• _What to do_
From the opening line of the records through the line bearing "Task: Click the minus navigation button", set down every line exactly.

Segment Start: Source records

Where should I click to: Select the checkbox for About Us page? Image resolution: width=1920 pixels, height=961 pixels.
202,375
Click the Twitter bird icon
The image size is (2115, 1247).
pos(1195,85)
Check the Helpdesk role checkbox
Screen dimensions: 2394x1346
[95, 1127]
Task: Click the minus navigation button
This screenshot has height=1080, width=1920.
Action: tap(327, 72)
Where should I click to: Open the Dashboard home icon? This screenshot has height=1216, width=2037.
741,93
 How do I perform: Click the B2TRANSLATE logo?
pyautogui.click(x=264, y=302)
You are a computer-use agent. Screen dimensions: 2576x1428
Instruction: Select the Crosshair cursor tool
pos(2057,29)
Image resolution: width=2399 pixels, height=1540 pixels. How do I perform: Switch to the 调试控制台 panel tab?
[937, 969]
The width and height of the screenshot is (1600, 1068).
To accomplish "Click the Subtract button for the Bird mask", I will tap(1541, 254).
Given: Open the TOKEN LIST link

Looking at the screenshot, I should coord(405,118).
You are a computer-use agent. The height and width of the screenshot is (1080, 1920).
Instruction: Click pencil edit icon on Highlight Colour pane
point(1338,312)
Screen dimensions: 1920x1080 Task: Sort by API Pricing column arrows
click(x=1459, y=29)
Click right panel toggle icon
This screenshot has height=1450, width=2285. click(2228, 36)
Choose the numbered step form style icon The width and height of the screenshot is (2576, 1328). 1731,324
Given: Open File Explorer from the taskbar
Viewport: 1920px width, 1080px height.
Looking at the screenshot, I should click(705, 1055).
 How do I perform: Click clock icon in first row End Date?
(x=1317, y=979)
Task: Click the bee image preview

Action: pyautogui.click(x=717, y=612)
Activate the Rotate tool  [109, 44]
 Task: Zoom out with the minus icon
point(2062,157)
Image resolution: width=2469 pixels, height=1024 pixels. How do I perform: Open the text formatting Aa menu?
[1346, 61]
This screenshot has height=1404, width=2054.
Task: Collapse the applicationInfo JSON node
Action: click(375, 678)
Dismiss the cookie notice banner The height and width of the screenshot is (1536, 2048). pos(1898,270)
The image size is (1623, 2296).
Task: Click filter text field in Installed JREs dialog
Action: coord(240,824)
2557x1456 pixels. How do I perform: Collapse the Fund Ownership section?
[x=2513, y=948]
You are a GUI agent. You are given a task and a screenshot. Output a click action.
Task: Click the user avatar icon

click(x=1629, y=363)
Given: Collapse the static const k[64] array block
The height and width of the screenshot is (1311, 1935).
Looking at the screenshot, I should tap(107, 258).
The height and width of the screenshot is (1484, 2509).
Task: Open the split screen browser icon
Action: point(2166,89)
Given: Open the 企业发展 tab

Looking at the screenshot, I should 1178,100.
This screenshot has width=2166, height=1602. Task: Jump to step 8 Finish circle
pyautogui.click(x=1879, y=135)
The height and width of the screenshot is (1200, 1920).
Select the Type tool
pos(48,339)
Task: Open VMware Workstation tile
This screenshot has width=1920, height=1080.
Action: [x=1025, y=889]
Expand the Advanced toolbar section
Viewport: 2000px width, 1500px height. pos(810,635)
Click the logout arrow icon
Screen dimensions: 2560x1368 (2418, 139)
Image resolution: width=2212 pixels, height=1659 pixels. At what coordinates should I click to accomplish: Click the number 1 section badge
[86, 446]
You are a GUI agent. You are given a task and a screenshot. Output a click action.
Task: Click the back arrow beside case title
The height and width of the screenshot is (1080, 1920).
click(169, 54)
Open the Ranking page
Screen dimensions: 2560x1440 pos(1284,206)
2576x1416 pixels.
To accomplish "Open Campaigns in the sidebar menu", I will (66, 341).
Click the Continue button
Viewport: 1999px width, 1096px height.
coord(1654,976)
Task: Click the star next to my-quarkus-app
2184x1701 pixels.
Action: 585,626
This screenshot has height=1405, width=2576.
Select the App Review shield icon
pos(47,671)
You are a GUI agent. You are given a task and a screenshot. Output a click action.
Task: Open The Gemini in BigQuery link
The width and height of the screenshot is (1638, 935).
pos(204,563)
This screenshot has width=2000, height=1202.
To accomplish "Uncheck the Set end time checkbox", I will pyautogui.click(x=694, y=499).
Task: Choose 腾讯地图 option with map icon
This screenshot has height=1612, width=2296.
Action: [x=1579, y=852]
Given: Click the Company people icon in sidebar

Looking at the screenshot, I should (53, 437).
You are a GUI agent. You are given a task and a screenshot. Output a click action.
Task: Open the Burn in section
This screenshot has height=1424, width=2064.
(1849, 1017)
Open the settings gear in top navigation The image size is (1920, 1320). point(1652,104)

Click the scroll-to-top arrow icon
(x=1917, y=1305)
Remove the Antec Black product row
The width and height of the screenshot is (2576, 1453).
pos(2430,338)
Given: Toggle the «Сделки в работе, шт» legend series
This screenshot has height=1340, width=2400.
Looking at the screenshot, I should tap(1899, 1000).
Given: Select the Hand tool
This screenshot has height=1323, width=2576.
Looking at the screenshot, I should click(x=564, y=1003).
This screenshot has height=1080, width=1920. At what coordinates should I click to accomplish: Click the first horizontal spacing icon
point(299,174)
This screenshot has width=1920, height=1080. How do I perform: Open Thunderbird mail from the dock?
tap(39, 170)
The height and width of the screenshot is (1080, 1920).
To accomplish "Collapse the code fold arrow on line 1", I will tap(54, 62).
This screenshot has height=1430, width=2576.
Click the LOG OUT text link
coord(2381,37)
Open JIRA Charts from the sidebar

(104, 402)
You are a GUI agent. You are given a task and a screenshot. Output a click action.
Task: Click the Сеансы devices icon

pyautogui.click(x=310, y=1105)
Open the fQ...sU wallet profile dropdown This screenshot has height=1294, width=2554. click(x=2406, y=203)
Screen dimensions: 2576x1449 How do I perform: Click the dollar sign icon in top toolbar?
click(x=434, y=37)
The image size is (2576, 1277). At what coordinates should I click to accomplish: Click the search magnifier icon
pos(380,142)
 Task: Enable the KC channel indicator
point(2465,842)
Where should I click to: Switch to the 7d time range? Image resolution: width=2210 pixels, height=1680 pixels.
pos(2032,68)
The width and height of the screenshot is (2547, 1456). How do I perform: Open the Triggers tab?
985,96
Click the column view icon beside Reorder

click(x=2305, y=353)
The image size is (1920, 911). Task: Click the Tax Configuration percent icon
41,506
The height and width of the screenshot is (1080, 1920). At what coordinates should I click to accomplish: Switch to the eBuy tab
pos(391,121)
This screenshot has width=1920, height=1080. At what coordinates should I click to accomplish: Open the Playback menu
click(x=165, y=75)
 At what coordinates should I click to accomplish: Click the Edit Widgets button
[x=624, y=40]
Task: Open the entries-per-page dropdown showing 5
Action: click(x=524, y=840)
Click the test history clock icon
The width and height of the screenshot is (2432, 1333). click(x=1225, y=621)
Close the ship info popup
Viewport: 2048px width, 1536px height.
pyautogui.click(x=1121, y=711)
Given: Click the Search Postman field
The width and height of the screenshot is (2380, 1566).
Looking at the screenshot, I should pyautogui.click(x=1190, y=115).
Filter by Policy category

Segment End: Source records

• _Finished task_
Where should I click to: Select the checkbox for About Us page? Image resolution: width=1920 pixels, height=961 pixels.
202,375
Click the Twitter bird icon
The image size is (2115, 1247).
pos(1195,85)
Check the Helpdesk role checkbox
Screen dimensions: 2394x1346
[95, 1127]
Task: Click the minus navigation button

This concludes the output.